Pourquoi c’est important ?
Cette segmentation IRM est au cœur des résultats de l’étude. Elle permet de quantifier précisément :
- L’atrophie musculaire (réduction de la surface fonctionnelle)
- L’infiltration graisseuse (augmentation de la zone grasse)
- L’efficacité réelle du muscle (en croisant les deux précédentes)
C’est sur ces mesures que repose la démonstration du lien entre dégénérescence musculaire et lombalgie chronique.
Les résultats sont plus nuancés pour les autres muscles. Le muscle érecteur du rachis montre une légère augmentation de la graisse chez les lombalgiques (+0.235), mais sans modification significative de sa surface musculaire fonctionnelle. Quant au psoas et au quadratus lumborum, ni leur taille, ni leur composition n’apparaissent modifiées de façon significative. Cela suggère que la dégénérescence musculaire en lien avec la douleur chronique concerne avant tout le groupe postérieur profond, et en particulier le multifidus.
Le multifidus, profondément ancré entre les apophyses vertébrales, est un muscle postural de stabilisation fine. Il est particulièrement vulnérable à la douleur chronique, à l’inactivité, au désentraînement, mais aussi à l’obésité et au vieillissement. En cas de lombalgie, il peut subir une perte de trophicité, remplacée par de la graisse interstitielle et intramusculaire, un phénomène confirmé par IRM et spectroscopie dans plusieurs études citées.
L’étude souligne également que l’âge, le BMI, et l’inactivité physique jouent un rôle majeur dans l’accumulation de graisse musculaire. Le lien entre infiltration graisseuse du multifidus et intensité de la douleur (mesurée par l’échelle EVA) est fort. D'autres facteurs comme la sédentarité, la sarcopénie, la dégénérescence discale, voire des processus inflammatoires chroniques participeraient à cette altération musculaire profonde.

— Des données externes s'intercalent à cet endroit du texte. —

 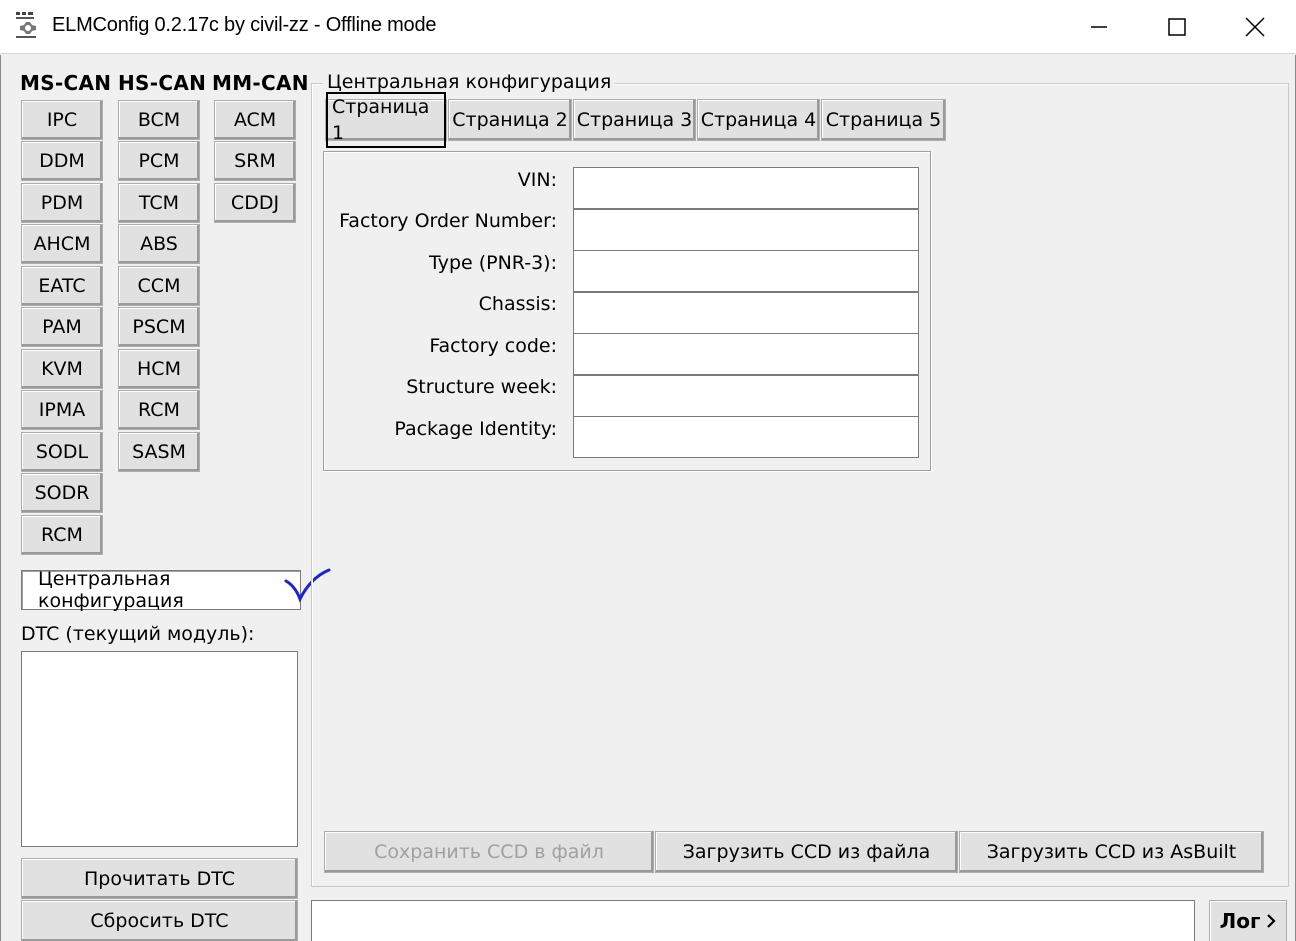 What do you see at coordinates (62, 120) in the screenshot?
I see `module-button-ipc: IPC` at bounding box center [62, 120].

En combinant des mesures multi-niveaux et en se concentrant sur L4–L5 et L5–S1, les auteurs montrent que l’imagerie pourrait fournir une signature morphologique typique chez les lombalgiques chroniques : perte de surface musculaire du multifidus, infiltration graisseuse marquée, asymétrie bilatérale, sans altération notable du psoas.

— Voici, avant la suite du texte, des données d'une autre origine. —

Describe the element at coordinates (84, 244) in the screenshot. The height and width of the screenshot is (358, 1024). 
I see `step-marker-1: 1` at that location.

Cette signature IRM n’est toutefois pas spécifique à 100 % : certains patients avec forte infiltration graisseuse restent asymptomatiques, et inversement, certains patients douloureux n’en présentent pas. Cela souligne le rôle modulateur d'autres facteurs (psychosociaux, nociplastiques, inflammatoires) dans la perception de la douleur.

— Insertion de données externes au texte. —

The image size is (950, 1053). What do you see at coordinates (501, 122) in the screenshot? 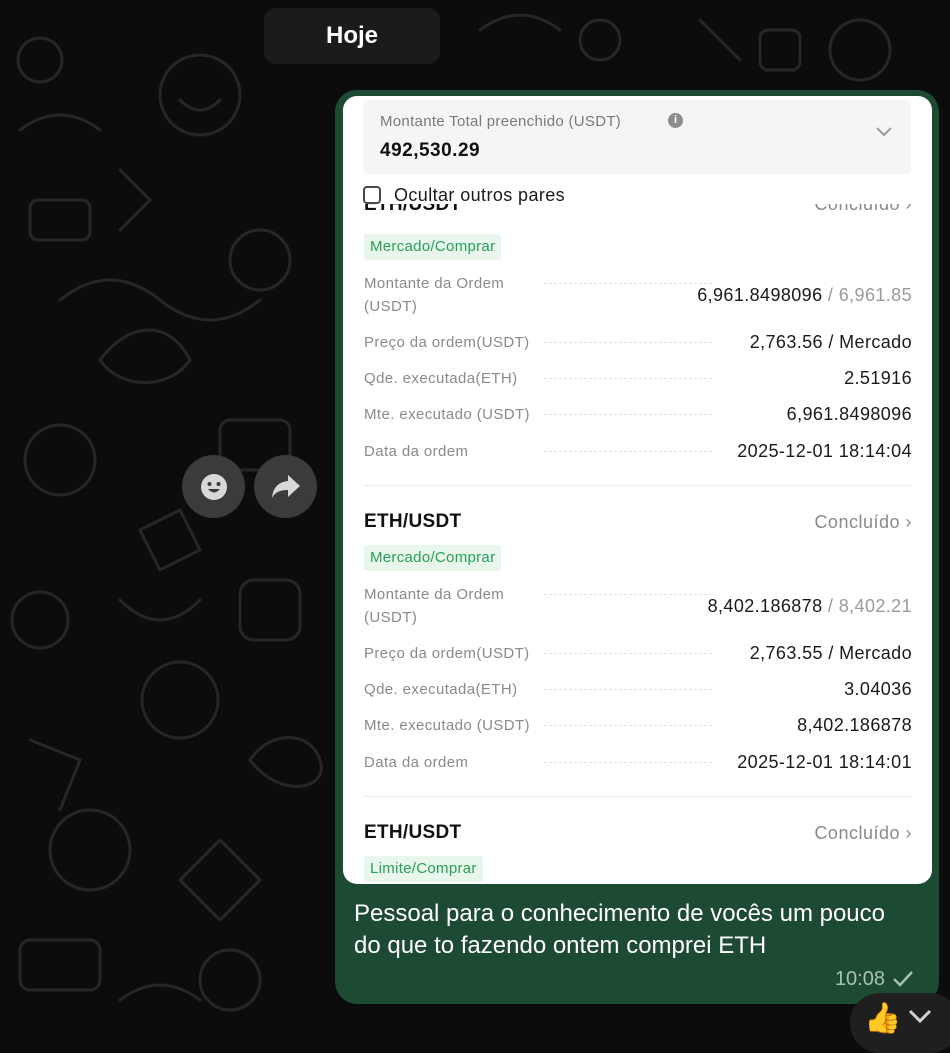
I see `total-filled-label: Montante Total preenchido (USDT)` at bounding box center [501, 122].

Ces résultats renforcent la pertinence des protocoles de réentraînement ciblé du multifidus, via des exercices de contrôle moteur, de gainage profond ou de stabilisation lombaire active. Les exercices de Pilates, le renforcement isométrique ou les techniques basées sur la rétroaction sensorielle (biofeedback EMG ou échoguidé) sont des pistes validées.
L’objectif thérapeutique ne se limite pas à la force : il s’agit de restaurer une architecture musculaire fonctionnelle, de limiter l’infiltration graisseuse, et de favoriser une symétrie bilatérale du recrutement moteur. Des études récentes montrent qu’un programme de 12 semaines peut déjà induire des adaptations morphologiques mesurables à l’IRM.
L’étude évoque aussi la pertinence de la perte de poids chez les patients obèses lombalgiques : elle réduirait à la fois la charge mécanique et la composante métabolique inflammatoire associée à la graisse viscérale et intramusculaire.